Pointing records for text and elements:
------------------------------------------------------------------------

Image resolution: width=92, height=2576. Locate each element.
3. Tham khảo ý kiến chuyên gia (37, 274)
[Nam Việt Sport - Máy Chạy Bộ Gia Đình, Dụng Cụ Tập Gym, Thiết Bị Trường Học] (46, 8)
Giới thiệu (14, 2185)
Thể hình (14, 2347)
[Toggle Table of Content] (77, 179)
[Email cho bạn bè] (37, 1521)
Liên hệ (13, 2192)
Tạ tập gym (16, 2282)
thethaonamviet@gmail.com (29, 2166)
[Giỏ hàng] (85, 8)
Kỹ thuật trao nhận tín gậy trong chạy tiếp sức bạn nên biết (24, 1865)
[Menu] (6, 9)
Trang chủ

------------------------------------------------------------------------

- _Work instructions_:
Repeat everything from the line containing "thethaonamviet@gmail.com (29, 2166)" down to the final line, copying each one word for word.

- _Result below_:
thethaonamviet@gmail.com (29, 2166)
[Giỏ hàng] (85, 8)
Kỹ thuật trao nhận tín gậy trong chạy tiếp sức bạn nên biết (24, 1865)
[Menu] (6, 9)
Trang chủ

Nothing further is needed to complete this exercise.